Provided text
━━━━━━━━━━

Head of the Research Division:
Assistant / Office Manager:
From tiny cells to large drifting animals, plankton organisms shape oceanic ecosystems and biogeochemical fluxes. Their interactions and behaviors determine how much carbon dioxide is fixed - and how much is transferred into the food web or exported into the deep sea. We use a suite of observational methods in the field, including bottle and net sampling (Fig. 1) as well as in situ optical and acoustic systems. With these, we determine how planktonic organisms are distributed in the ocean in relation to environmental drivers, e.g. low-oxygen eddies. Using data on abundance and vertical migration as well as species-specific metabolic rates under in situ conditions, we estimate their impact on elemental cycling in the water column, both in the sunlit surface and in the twilight and dark zones. Some pelagic organisms migrate vertically over hundreds of meters every morning and evening and contribute substantially to carbon transport. In some regions, however, they need to endure extremely low oxygen concentrations, which significantly reduces their activity (Fig. 2). This research area is led by Dr. Helena Hauss (who is also pictured in the Dark Ocean Research Topic photo).
Other studies in this area are on the diversity and interactions of surface ocean microbes – including algae and their predators as well as other entities, such predators and their symbionts and viruses. This area is led by Alexandra Worden with participation from several team members, including Camille Poirier (now at Oxford), Susanne Wilken (now a Professor in Amsterdam), Kristin Bergauer (now a group lead at GEOMAR) and on the analysis side David Needham (now a Junior Professor at University of Kiel). We use multiple approaches, including Stable Isotope Probing (SIP) and at sea single-eukaryote cell sorting to tease apart interactions between protists and other biological entities in the sea. For more information please visit wordenlab.org. Sorting is followed by DNA sequencing and, from there, characterization of genomes, protein functions and transcriptional activities in the field (Fig. 3). IN Collaboration with the Alm lab at MIT we are developing additional approaches as well.Some of our work in this area can be seen at Needham et al. PNAS 2019, Needham et al Proceedings of the Royal Academy B. Understanding interactions is important for then being able to predict the fate of fixed carbon – does it end up being exported into the deep sea, or is it respired while still in the surface ocean?
Dr. David Needham, a Helmholtz Young Investigator Group in OEB, is exploring the specificity and prevalence of microbe-to-microbe interactions through high-throughput approaches. Such approaches include efforts to use "single-cell" resolved data to quantify and identify physical interactions (e.g., symbioses, infection) among microbes, as well as experiments to understand microbiological responses to changing environmental conditions. This research, embedded in diverse time-series contexts, will advance an understanding of how marine microbe-to-microbe interactions change over space and time as well as the biological and ecological mechanisms involved, with implications to ecosystem productivity and carbon export. Publications on population and single cell methods using flow cytometric sorting have been developed exclusively in in Alex's lab have whereas David's lab is pursuing other high throughput methods that long term will likely be more cost and time effective than cytometry.

━━━━━━━━━━

Data extract
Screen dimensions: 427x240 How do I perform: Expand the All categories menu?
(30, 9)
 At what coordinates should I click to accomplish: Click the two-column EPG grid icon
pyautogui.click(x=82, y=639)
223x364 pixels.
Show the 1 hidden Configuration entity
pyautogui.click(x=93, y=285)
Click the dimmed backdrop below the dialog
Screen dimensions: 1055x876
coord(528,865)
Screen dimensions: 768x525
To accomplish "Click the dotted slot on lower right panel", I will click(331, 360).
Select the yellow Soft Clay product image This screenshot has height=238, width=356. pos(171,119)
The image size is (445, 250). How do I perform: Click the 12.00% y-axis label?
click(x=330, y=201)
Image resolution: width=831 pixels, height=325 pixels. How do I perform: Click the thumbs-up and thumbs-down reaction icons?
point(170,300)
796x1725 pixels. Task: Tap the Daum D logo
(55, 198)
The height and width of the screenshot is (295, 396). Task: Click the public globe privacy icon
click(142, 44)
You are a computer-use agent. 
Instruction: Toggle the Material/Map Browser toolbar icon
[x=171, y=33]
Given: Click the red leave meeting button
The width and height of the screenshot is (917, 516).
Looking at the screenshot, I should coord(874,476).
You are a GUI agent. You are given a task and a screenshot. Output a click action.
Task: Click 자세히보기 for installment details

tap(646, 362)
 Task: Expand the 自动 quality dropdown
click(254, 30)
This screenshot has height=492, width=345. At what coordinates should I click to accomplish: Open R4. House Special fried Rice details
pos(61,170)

━━━━━━━━━━

Instructions for the task
Do these statements agree with the research division text? Answer each with yes or no and quote the deciding words from the text. 1. Some pelagic organisms migrate vertically over hundreds of meters every morning and evening. 2. Susanne Wilken is now a group lead at GEOMAR. 3. Extremely low oxygen concentrations increase the activity of the organisms that must endure them.

Written response
1. Yes: "Some pelagic organisms migrate vertically over hundreds of meters every morning and evening"
2. No: "Susanne Wilken (now a Professor in Amsterdam)"
3. No: "they need to endure extremely low oxygen concentrations, which significantly reduces their activity"